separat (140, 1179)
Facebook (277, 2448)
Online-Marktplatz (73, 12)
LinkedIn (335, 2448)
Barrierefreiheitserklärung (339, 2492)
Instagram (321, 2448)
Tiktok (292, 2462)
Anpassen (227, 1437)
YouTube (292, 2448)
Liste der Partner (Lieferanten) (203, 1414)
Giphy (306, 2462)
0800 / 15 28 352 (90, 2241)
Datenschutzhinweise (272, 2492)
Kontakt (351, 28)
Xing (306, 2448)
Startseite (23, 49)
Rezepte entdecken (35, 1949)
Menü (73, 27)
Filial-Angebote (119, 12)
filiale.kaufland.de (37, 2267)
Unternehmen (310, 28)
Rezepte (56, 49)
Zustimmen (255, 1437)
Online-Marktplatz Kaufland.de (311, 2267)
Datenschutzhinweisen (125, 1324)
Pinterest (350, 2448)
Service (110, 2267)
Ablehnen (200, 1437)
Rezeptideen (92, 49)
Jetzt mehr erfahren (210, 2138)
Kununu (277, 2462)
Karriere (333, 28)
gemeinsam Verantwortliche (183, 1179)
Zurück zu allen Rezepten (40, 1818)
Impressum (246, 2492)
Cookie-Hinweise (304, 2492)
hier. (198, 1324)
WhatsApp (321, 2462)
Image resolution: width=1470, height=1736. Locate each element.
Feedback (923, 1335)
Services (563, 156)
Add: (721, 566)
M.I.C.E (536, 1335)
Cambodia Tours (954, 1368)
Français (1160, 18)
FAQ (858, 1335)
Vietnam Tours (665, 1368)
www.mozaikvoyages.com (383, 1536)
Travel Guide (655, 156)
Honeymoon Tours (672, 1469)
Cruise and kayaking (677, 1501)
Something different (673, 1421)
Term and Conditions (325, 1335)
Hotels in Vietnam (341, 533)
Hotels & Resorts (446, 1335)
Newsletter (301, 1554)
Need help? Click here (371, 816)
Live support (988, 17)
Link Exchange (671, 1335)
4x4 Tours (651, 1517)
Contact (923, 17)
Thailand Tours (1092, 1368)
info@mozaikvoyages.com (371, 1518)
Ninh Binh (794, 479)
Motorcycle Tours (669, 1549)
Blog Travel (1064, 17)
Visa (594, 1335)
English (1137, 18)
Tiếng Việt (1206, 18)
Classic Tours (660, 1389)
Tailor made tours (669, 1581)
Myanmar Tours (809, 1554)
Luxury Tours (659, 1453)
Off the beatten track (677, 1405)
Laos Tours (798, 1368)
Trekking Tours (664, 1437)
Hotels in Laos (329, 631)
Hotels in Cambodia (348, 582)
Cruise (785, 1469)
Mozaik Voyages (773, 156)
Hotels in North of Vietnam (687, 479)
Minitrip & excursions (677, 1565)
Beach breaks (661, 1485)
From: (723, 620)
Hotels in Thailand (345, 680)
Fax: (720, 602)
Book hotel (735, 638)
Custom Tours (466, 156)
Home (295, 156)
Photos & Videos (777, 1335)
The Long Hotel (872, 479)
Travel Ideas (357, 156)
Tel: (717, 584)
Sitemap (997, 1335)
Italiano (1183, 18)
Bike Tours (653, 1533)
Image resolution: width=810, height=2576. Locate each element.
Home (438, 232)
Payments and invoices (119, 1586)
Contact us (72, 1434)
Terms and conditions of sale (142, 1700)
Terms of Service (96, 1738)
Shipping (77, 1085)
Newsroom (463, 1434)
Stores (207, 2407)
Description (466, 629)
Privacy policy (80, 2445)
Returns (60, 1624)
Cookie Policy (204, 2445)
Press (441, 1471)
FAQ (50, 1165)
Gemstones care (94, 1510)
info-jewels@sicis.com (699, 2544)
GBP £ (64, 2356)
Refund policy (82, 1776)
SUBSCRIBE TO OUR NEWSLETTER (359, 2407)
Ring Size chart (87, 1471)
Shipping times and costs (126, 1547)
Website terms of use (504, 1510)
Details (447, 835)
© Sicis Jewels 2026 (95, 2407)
_ _ _ _ _
From the data above, output exactly the lines between the one containing "Barrierefreiheitserklärung (339, 2492)" and the one containing "M.I.C.E (536, 1335)", counting both of them.

▶ [Output]:
Barrierefreiheitserklärung (339, 2492)
Instagram (321, 2448)
Tiktok (292, 2462)
Anpassen (227, 1437)
YouTube (292, 2448)
Liste der Partner (Lieferanten) (203, 1414)
Giphy (306, 2462)
0800 / 15 28 352 (90, 2241)
Datenschutzhinweise (272, 2492)
Kontakt (351, 28)
Xing (306, 2448)
Startseite (23, 49)
Rezepte entdecken (35, 1949)
Menü (73, 27)
Filial-Angebote (119, 12)
filiale.kaufland.de (37, 2267)
Unternehmen (310, 28)
Rezepte (56, 49)
Zustimmen (255, 1437)
Online-Marktplatz Kaufland.de (311, 2267)
Datenschutzhinweisen (125, 1324)
Pinterest (350, 2448)
Service (110, 2267)
Ablehnen (200, 1437)
Rezeptideen (92, 49)
Jetzt mehr erfahren (210, 2138)
Kununu (277, 2462)
Karriere (333, 28)
gemeinsam Verantwortliche (183, 1179)
Zurück zu allen Rezepten (40, 1818)
Impressum (246, 2492)
Cookie-Hinweise (304, 2492)
hier. (198, 1324)
WhatsApp (321, 2462)
Image resolution: width=1470, height=1736. Locate each element.
Feedback (923, 1335)
Services (563, 156)
Add: (721, 566)
M.I.C.E (536, 1335)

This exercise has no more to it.